Task: Express the records as a Markdown table with columns Row and Line, one numbered row per line and blank lines omitted, beginning at the line that contains "Tap avatar beside 어른이세요? message" and stopping after the line that contains "Action: pyautogui.click(x=256, y=271)".

Data lines

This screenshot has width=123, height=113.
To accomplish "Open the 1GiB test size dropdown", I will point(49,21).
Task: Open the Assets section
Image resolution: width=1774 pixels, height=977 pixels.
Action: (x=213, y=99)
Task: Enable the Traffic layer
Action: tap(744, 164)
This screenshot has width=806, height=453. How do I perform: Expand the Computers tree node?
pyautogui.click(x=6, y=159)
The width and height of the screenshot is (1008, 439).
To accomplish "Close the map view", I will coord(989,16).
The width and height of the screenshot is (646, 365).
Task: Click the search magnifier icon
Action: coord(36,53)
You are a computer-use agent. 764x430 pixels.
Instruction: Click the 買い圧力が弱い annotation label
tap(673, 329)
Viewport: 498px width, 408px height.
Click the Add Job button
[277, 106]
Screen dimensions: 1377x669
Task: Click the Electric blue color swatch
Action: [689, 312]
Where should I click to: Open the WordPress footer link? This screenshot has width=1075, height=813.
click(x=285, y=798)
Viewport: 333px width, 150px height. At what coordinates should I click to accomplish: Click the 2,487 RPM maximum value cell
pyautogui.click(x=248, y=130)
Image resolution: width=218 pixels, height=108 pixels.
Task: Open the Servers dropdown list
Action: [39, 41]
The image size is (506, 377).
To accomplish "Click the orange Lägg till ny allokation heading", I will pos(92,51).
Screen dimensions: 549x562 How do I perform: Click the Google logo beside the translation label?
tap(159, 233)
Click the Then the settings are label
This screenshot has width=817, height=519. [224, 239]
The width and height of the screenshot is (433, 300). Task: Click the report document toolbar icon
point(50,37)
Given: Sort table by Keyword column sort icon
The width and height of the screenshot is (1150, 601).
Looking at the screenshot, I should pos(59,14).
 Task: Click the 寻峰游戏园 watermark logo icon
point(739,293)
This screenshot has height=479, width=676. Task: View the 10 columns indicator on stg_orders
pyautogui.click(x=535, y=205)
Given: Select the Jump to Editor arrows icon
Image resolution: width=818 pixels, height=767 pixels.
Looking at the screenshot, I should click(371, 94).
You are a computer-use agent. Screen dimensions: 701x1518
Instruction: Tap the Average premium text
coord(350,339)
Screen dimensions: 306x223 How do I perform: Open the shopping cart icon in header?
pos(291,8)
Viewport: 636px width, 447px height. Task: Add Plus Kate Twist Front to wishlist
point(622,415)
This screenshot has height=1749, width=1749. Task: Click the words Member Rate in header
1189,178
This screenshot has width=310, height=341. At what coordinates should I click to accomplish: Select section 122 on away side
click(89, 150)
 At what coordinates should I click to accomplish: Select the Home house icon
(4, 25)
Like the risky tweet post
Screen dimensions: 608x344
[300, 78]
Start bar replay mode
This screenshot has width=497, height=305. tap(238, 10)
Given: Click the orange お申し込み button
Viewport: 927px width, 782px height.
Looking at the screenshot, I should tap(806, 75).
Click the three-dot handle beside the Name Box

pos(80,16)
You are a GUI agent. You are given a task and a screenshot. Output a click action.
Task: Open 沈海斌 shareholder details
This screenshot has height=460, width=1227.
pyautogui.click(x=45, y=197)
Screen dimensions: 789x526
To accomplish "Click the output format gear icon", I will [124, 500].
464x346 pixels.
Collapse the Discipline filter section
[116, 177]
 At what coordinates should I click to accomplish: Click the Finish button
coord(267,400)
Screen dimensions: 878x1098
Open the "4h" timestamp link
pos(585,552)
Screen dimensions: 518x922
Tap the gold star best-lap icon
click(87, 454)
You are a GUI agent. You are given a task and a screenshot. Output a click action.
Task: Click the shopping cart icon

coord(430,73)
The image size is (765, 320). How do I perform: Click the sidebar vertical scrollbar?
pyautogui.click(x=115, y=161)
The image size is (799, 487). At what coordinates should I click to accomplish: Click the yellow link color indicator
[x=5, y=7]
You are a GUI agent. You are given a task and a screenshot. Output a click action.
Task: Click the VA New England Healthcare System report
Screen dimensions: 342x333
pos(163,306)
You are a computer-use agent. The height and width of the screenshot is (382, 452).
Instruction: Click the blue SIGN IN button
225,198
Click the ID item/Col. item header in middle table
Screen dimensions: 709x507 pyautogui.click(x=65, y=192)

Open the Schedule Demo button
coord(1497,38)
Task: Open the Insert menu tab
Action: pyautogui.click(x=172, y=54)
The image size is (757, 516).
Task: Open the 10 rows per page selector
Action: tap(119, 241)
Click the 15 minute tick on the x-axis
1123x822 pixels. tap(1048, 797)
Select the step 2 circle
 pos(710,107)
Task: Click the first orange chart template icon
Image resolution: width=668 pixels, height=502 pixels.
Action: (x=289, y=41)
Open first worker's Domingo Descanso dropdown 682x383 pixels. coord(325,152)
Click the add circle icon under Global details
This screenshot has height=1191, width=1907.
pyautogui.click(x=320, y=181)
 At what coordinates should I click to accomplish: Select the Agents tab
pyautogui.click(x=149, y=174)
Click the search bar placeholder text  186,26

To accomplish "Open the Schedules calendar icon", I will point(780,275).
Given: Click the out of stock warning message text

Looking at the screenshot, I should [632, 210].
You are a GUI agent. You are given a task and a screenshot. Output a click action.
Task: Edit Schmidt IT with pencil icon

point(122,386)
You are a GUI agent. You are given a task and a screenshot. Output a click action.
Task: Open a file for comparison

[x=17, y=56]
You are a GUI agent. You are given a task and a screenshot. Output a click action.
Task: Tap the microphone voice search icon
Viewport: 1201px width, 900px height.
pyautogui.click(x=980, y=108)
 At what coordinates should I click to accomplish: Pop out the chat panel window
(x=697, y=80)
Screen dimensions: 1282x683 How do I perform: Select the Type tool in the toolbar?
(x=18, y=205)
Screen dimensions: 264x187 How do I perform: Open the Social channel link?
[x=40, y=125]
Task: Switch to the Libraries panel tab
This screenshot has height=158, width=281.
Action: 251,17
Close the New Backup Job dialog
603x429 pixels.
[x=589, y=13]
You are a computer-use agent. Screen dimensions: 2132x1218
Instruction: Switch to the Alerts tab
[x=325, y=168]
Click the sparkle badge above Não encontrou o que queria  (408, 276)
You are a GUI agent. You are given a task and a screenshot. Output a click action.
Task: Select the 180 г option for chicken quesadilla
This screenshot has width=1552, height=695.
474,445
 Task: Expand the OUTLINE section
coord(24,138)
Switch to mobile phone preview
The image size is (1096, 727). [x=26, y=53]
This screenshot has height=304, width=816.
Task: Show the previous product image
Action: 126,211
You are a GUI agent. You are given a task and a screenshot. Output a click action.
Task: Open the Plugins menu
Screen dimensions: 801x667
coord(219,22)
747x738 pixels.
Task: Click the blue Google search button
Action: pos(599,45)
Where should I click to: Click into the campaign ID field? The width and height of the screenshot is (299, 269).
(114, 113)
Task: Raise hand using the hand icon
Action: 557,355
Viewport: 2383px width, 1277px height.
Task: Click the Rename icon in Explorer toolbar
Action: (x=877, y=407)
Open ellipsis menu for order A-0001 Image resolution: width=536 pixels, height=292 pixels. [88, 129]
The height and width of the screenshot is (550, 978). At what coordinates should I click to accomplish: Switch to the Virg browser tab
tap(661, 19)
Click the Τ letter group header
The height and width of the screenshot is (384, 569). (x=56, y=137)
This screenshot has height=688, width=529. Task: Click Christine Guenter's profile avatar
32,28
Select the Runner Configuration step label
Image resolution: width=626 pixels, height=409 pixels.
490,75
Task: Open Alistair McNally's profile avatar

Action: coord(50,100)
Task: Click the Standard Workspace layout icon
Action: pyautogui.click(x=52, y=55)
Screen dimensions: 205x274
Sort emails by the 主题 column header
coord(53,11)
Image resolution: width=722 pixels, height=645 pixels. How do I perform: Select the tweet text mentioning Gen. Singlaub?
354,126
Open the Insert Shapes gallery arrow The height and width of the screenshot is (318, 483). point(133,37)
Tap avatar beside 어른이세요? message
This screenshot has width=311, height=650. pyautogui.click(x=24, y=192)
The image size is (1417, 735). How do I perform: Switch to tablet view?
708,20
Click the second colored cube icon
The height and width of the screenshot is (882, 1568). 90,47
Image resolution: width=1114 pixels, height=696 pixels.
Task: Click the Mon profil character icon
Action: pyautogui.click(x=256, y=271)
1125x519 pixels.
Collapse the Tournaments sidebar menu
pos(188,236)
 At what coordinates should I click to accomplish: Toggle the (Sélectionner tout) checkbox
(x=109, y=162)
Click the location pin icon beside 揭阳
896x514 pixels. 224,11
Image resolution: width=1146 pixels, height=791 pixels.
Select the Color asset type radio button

The completed task:
| Row | Line |
|---|---|
| 1 | Tap avatar beside 어른이세요? message |
| 2 | This screenshot has width=311, height=650. pyautogui.click(x=24, y=192) |
| 3 | The image size is (1417, 735). How do I perform: Switch to tablet view? |
| 4 | 708,20 |
| 5 | Click the second colored cube icon |
| 6 | The height and width of the screenshot is (882, 1568). 90,47 |
| 7 | Image resolution: width=1114 pixels, height=696 pixels. |
| 8 | Task: Click the Mon profil character icon |
| 9 | Action: pyautogui.click(x=256, y=271) |